Though Erdie, like many parents, still feels the loss of the tight-knit community’s beloved elementary school, she’s happy to see it in use, especially with the Arc’s programs for individuals with disabilities. “I’m glad they have this wing here to continue some of the supports that the school had, but for adults,” she said. “And I love the fact that we have the bistro” Erdie gushed. She goes to Blackboard Bistro—the school cafeteria-turned-diner—“daily” during the work week for breakfast and lunch.
Blackboard Bistro, owned by the Arc, provides job experience and customer service training to adults with developmental disabilities. According to manager and head chef David Doyle, four of the seven employees are individuals who receive Arc services.
“This job is rewarding,” Doyle said. “To see someone that may not have any customer service experience not only excel at their job but become the person people come in to see for their cup of coffee or know that they know their particular order before they even ask.”
“When I arrived at the Bistro in May of 2016 we had an employee that had been working at the Bistro since its opening in March of 2016. He became the ‘face of the franchise,'” Doyle recalled. “Everyone knew his name, he knew everyone’s name, he knew what they typically ordered, made suggestions to the customers. Everyone missed him when he was not here.”
When the man was hired as a part-time employee, he was still living at home with family, Doyle said.
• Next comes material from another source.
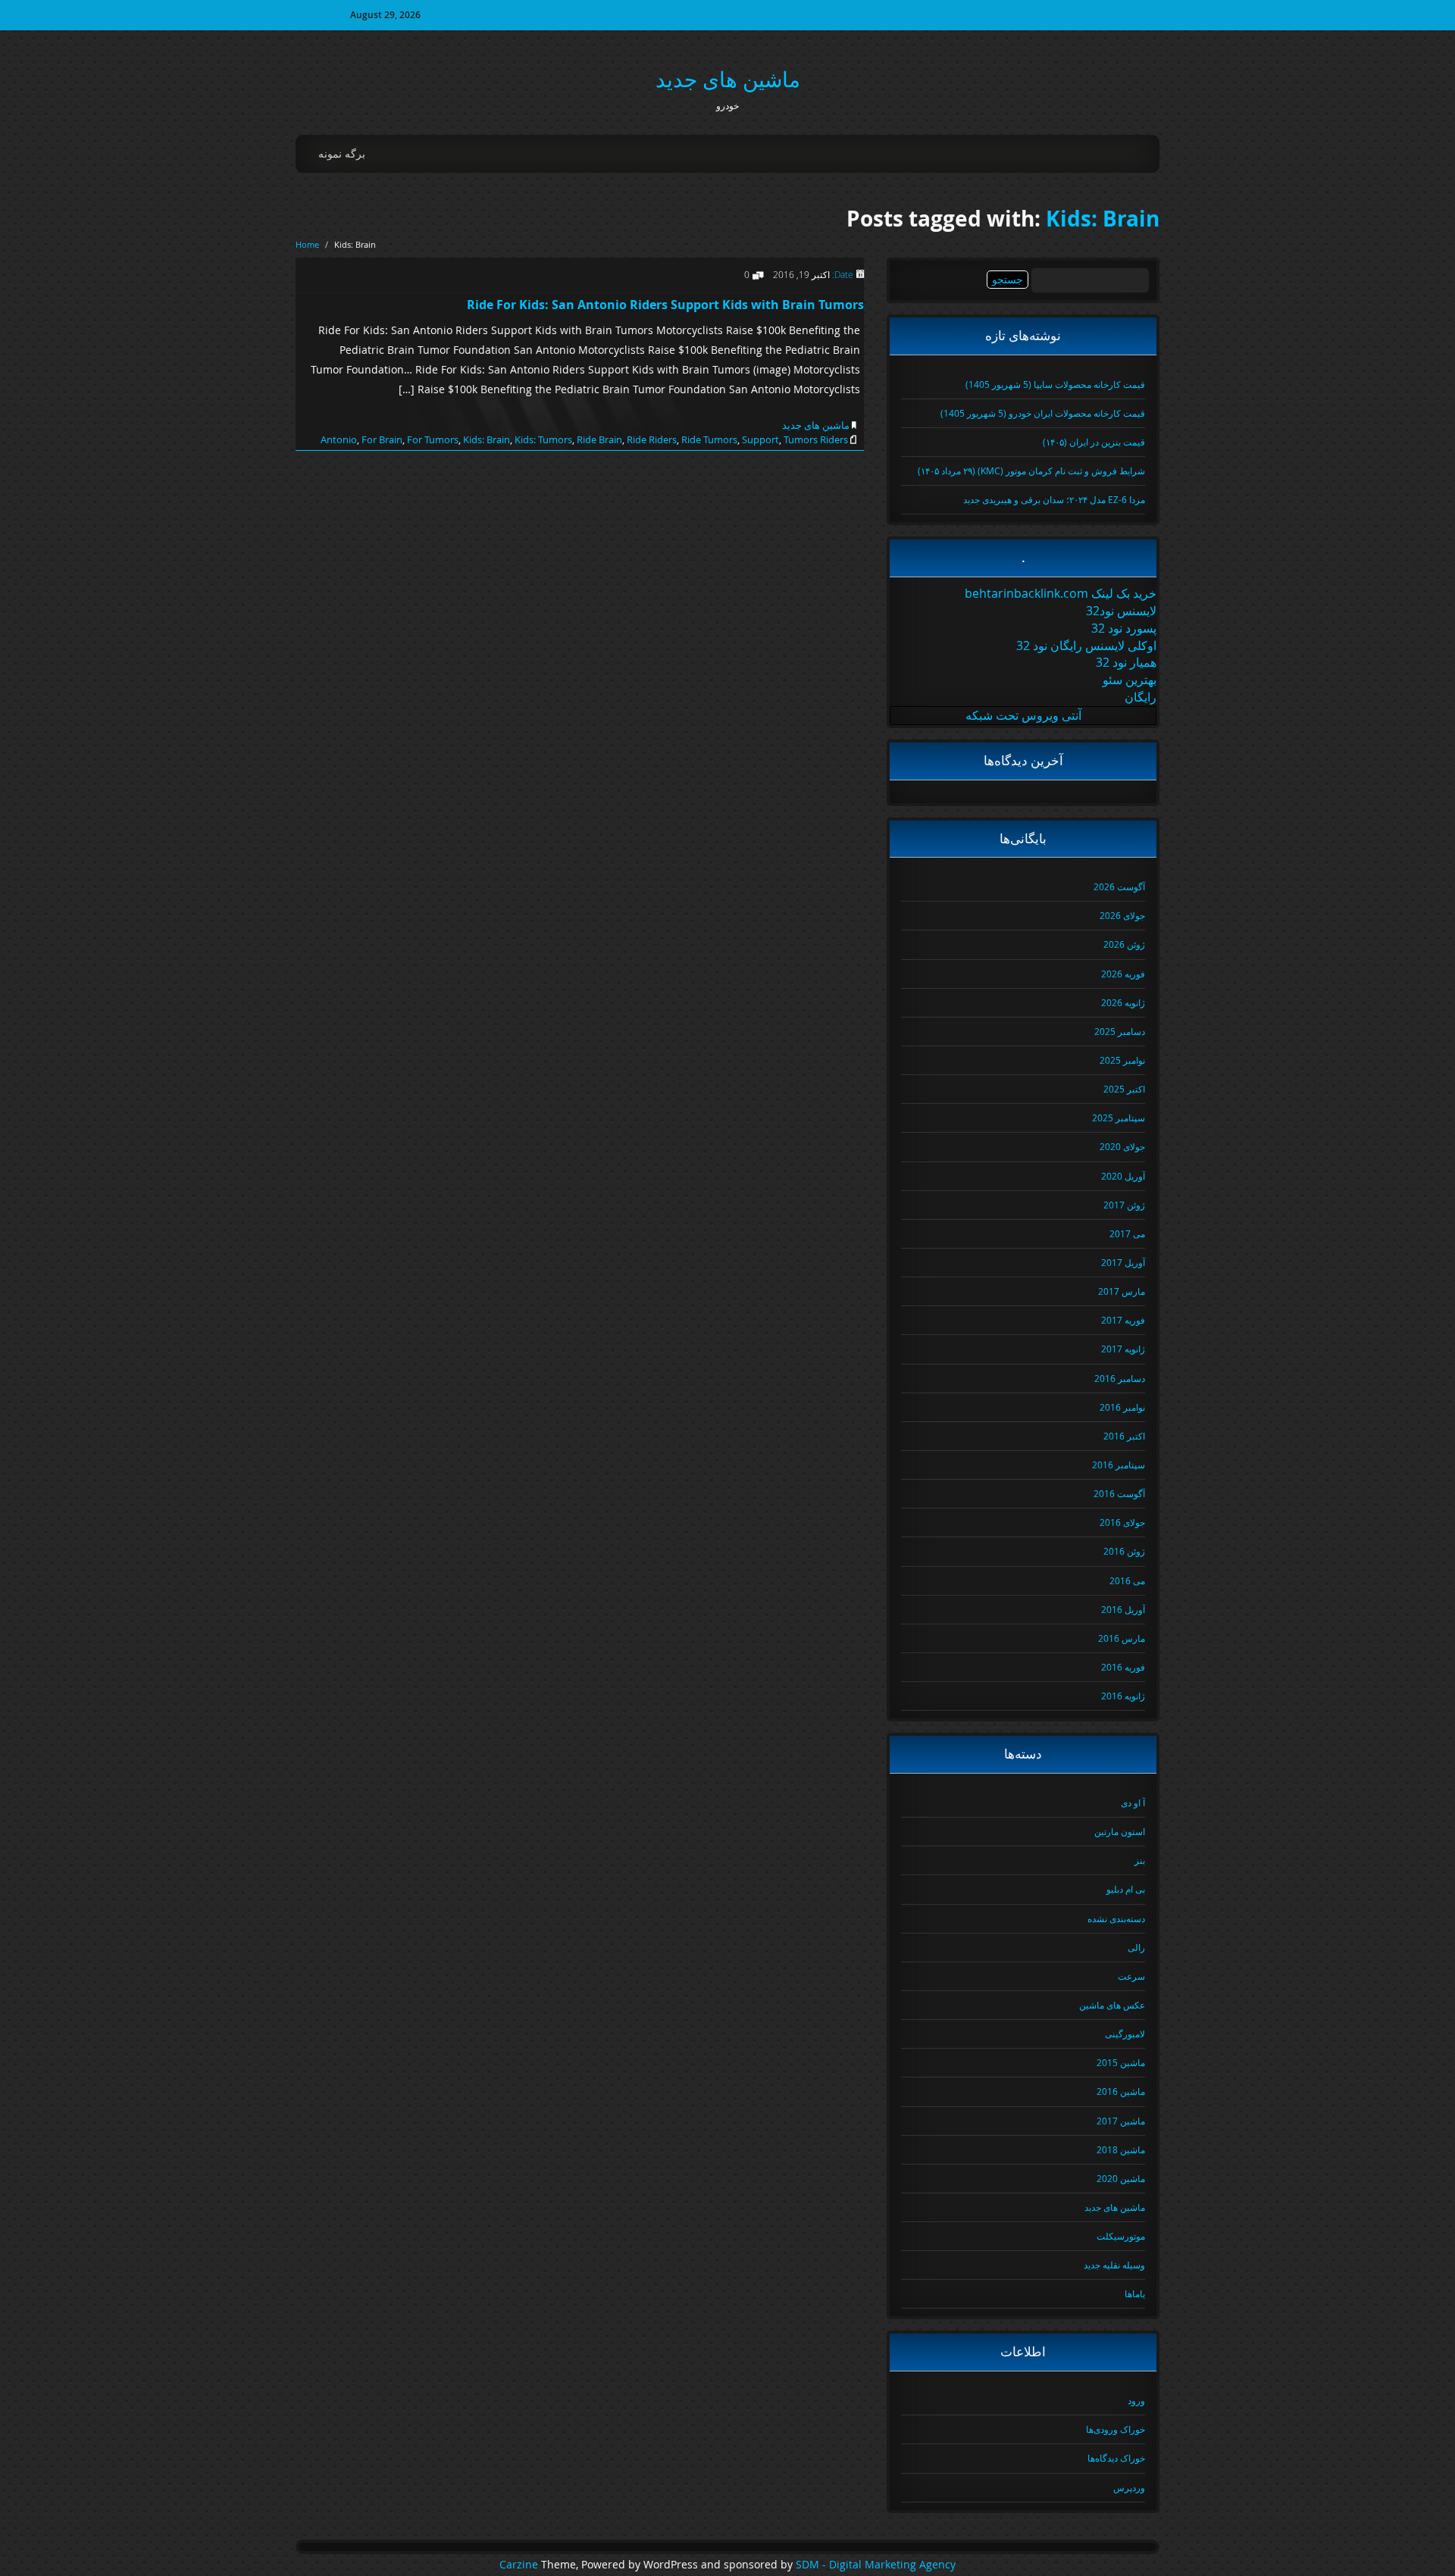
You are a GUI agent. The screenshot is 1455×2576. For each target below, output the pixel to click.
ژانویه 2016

Soon Bistro brought him on full time. “He moved out of his family home and is living on his own. He is now employed in the community. That is success for us,” Doyle said.
A few doors down from Blackboard Bistro, the sounds of a rubber ball bouncing and sneakers squeaking on a polished floor echo through the hallways of what is now Rondout Municipal Center. The gym is pungent with ripe sweat. Six young men are finishing a pick-up game, 3-on-3. They jog back and forth between the two hoops a few times before one, wearing a backwards red hat, confidently calls “game” as he takes a 3-pointer that bounces off the rim. The players casually retreat to the wooden bleachers lining the wall of the gymnasium.
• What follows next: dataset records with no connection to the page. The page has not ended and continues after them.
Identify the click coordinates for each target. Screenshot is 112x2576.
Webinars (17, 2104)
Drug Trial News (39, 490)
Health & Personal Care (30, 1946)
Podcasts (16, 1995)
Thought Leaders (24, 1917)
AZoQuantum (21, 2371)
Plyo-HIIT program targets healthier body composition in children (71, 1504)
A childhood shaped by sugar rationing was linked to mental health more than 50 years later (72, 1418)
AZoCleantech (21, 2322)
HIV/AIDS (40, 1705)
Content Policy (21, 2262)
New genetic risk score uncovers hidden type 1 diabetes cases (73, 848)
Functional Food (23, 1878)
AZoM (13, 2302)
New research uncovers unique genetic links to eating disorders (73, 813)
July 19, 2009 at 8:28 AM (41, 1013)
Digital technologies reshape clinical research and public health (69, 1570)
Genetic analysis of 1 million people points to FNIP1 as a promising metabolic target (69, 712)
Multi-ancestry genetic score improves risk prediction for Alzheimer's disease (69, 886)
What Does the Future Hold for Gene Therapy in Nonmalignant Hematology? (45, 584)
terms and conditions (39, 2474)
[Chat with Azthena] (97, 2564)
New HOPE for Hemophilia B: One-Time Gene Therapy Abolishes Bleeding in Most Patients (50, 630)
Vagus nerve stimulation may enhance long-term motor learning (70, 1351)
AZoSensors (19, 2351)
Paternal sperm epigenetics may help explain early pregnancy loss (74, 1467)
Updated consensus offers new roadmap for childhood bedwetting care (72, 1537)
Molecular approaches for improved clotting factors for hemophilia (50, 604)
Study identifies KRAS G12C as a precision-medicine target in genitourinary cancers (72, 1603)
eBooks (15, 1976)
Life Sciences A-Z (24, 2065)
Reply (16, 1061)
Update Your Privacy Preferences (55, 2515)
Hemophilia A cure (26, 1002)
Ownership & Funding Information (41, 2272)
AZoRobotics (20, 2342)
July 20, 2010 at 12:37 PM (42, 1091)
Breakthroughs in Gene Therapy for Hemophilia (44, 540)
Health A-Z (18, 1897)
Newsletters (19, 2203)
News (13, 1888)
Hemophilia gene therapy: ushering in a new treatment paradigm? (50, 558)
The Rondout Valley High School students—five seniors and one junior—come play after school “like four days a week,” the red-hatted one says.
They said there is nowhere else to play during the winter months.
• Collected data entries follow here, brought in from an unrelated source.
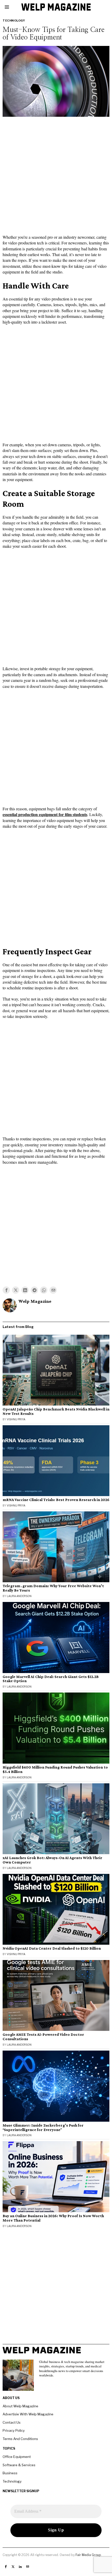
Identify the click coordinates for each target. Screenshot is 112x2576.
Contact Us (12, 2422)
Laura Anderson (19, 1596)
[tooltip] (6, 1290)
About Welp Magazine (20, 2406)
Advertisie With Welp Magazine (28, 2414)
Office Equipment (17, 2457)
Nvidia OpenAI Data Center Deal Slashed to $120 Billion (52, 1948)
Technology (14, 20)
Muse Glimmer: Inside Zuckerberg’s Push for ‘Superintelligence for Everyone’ (43, 2127)
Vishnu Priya (16, 1419)
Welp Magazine (34, 1301)
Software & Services (19, 2465)
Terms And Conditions (20, 2439)
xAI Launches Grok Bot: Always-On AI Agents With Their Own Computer (52, 1860)
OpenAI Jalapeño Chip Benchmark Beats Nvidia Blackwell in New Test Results (56, 1411)
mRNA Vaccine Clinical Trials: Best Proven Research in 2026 (56, 1500)
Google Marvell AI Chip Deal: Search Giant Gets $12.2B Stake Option (51, 1679)
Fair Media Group (88, 2555)
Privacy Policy (14, 2430)
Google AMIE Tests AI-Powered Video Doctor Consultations (43, 2036)
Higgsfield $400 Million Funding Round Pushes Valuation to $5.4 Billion (55, 1769)
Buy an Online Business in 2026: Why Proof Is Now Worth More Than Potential (53, 2218)
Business (10, 2473)
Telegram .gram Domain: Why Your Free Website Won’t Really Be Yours (53, 1588)
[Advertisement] (56, 177)
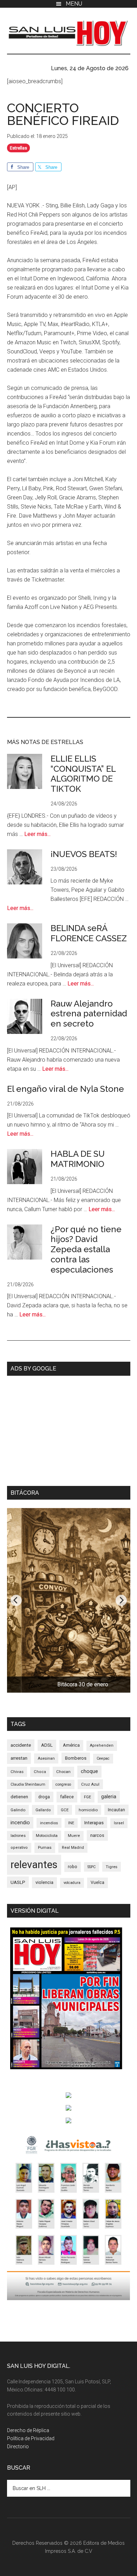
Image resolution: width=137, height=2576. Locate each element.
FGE (87, 1797)
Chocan (63, 1771)
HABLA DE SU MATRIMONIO (78, 1159)
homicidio (88, 1809)
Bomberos (75, 1758)
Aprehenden (101, 1745)
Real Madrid (73, 1847)
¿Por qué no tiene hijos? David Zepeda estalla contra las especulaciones (86, 1249)
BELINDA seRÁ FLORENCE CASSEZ (89, 933)
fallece (67, 1796)
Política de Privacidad (30, 2438)
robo (72, 1866)
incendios (49, 1822)
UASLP (18, 1882)
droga (44, 1796)
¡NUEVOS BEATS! (84, 854)
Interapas (94, 1822)
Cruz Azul (90, 1784)
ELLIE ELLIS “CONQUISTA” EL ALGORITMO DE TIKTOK (83, 773)
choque (89, 1771)
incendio (20, 1822)
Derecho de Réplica (28, 2430)
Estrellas (18, 148)
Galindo (18, 1809)
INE (71, 1823)
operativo (19, 1847)
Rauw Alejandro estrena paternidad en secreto (89, 1013)
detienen (19, 1796)
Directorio (18, 2446)
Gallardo (43, 1809)
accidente (21, 1745)
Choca (40, 1772)
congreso (63, 1784)
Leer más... (37, 834)
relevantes (34, 1865)
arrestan (19, 1758)
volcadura (72, 1882)
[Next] (121, 1600)
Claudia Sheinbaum (28, 1784)
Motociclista (47, 1835)
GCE (64, 1809)
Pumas (45, 1847)
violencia (44, 1882)
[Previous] (16, 1600)
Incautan (116, 1809)
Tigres (111, 1866)
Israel (119, 1823)
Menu (74, 3)
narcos (97, 1835)
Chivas (17, 1771)
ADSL (47, 1745)
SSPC (91, 1867)
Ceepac (103, 1758)
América (71, 1745)
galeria (108, 1796)
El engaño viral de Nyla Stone (65, 1089)
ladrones (18, 1835)
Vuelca (97, 1882)
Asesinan (46, 1758)
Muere (74, 1835)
“Not unless you want to drive up to Kingston” one who vaguely resembles Chad Michael Murray says. Their high school gym is “always being used” and the YMCA of Kingston and Ulster County is about a 25-minute drive from Rondout Valley High School. The boys only have to drive 10 minutes to Rondout Municipal Center after school.
Though the building’s primary functions revolve around the municipal offices of Rosendale and Marbletown as well as those of private non-profit Arc of Ulster-Greene, it has also filled a community need for indoor recreational space. In the evenings the former school’s gymnasium is used for other recreational activities, such as children’s gymnastics and volleyball.
“It really has become a community center,” Rosendale Supervisor Jeanne Walsh said.
What started out as an extremely upsetting and stressful change in the community wound up saving the district money and filling major needs, some that were not even apparent. All because of the creative initiative of a man who did not want to see his community’s school rot away. What do we do with an empty school building? Not all communities will have the same answer, or any answer at all.